• [Your goal]: From the line holding "This screenshot has height=512, width=742." through the line holding "Image resolution: width=1332" below, write out every line exactly; include both of those lines and drop the pictures.
*** Records for this task Section Begins ***
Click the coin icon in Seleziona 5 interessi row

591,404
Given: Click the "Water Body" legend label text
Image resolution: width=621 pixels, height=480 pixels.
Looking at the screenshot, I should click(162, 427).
*** Records for this task Section Ends ***
*** Records for this task Section Begins ***
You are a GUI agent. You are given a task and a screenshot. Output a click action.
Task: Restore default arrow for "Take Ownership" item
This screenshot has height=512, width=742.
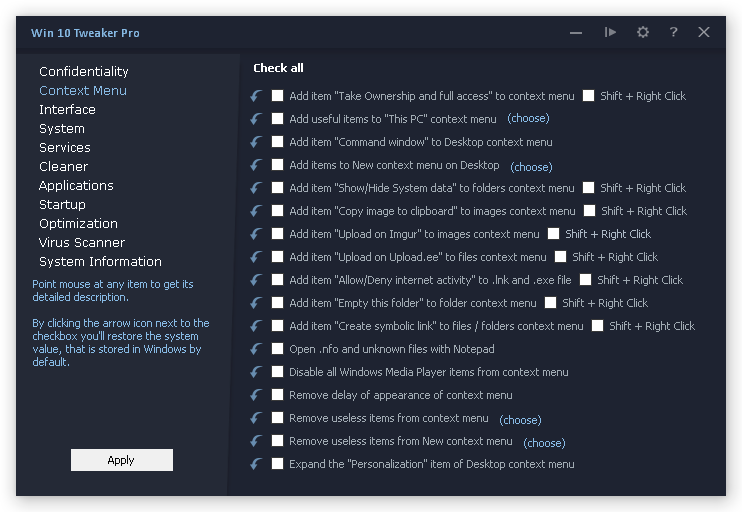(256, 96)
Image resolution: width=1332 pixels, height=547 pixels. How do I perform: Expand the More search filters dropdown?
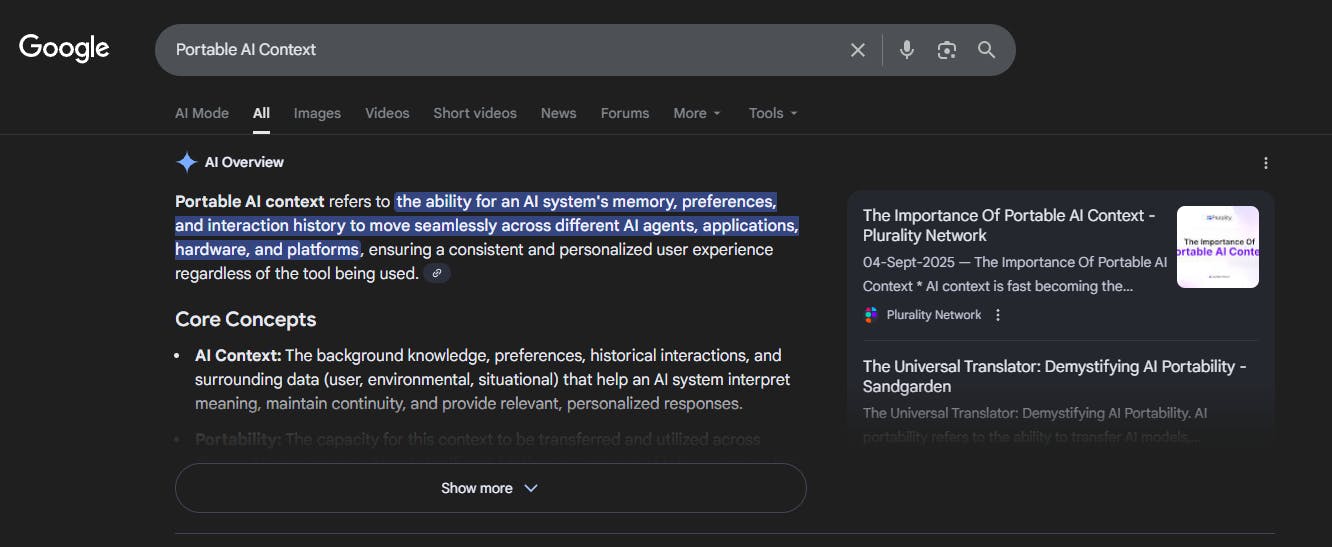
*** Records for this task Section Ends ***
*** Records for this task Section Begins ***
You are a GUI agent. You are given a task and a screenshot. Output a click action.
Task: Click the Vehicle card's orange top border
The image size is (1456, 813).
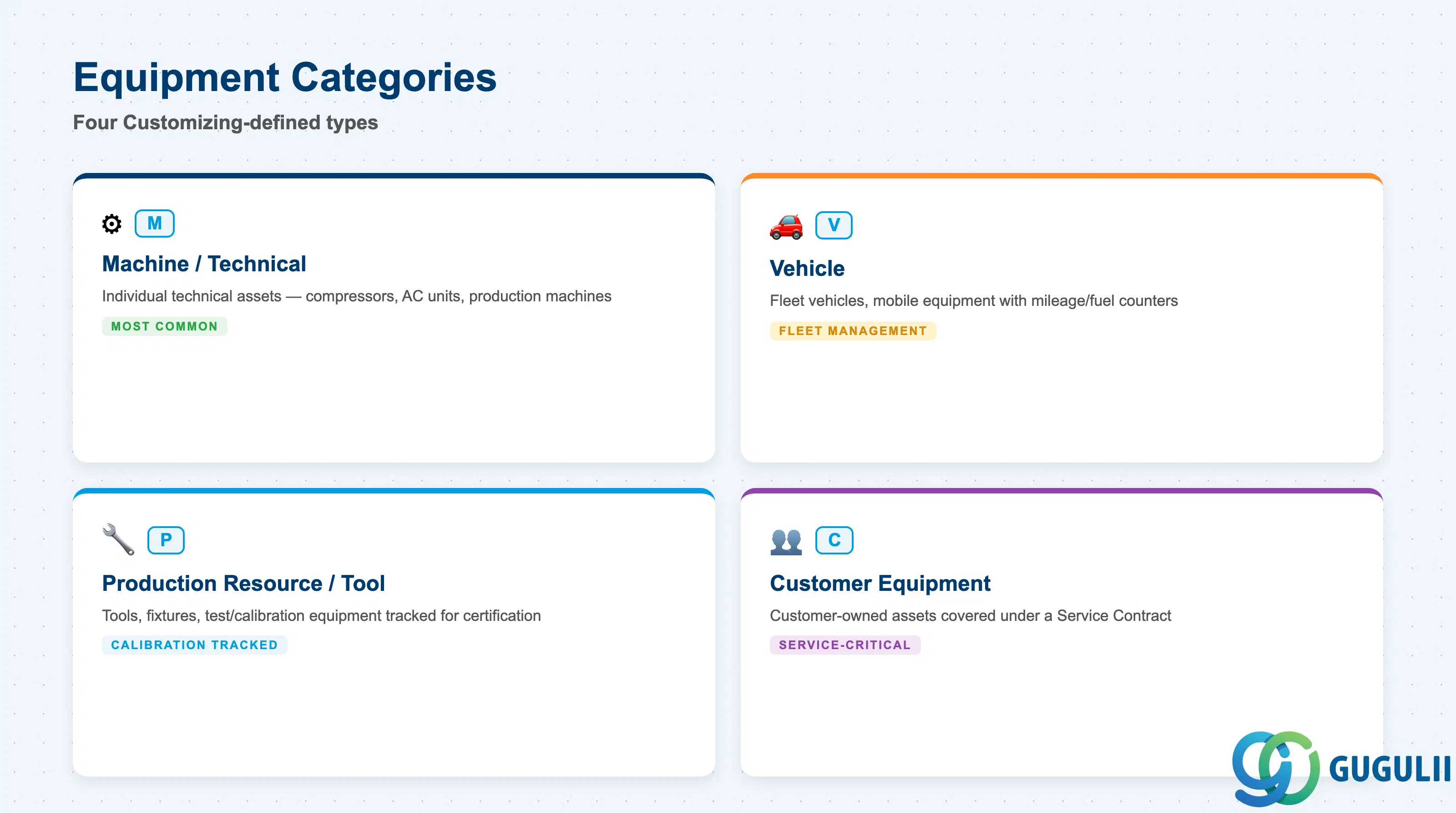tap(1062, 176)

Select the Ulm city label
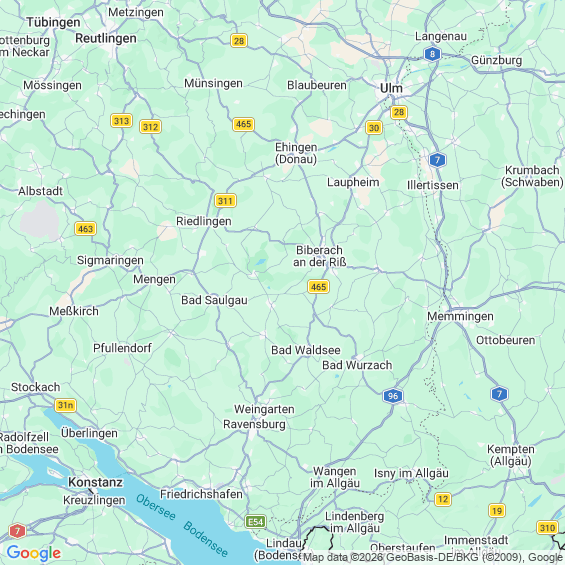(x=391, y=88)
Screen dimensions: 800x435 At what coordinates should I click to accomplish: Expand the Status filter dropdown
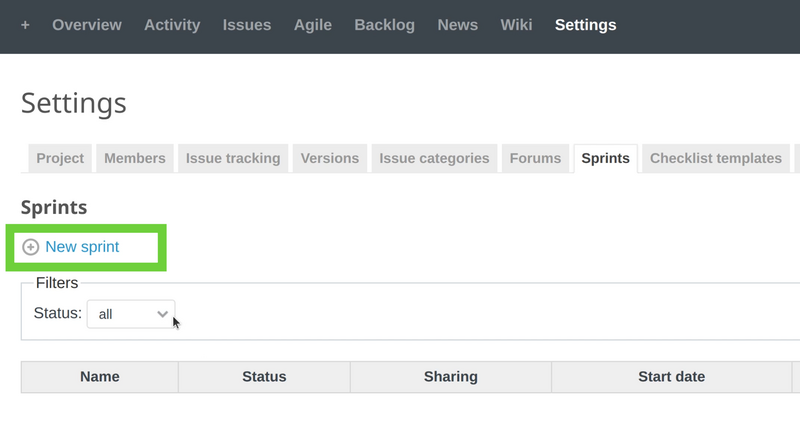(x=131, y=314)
*** Records for this task Section Ends ***
• [Exercise response]:
This screenshot has height=512, width=742.
(256, 96)
Image resolution: width=1332 pixels, height=547 pixels. How do I perform: Expand the More search filters dropdown?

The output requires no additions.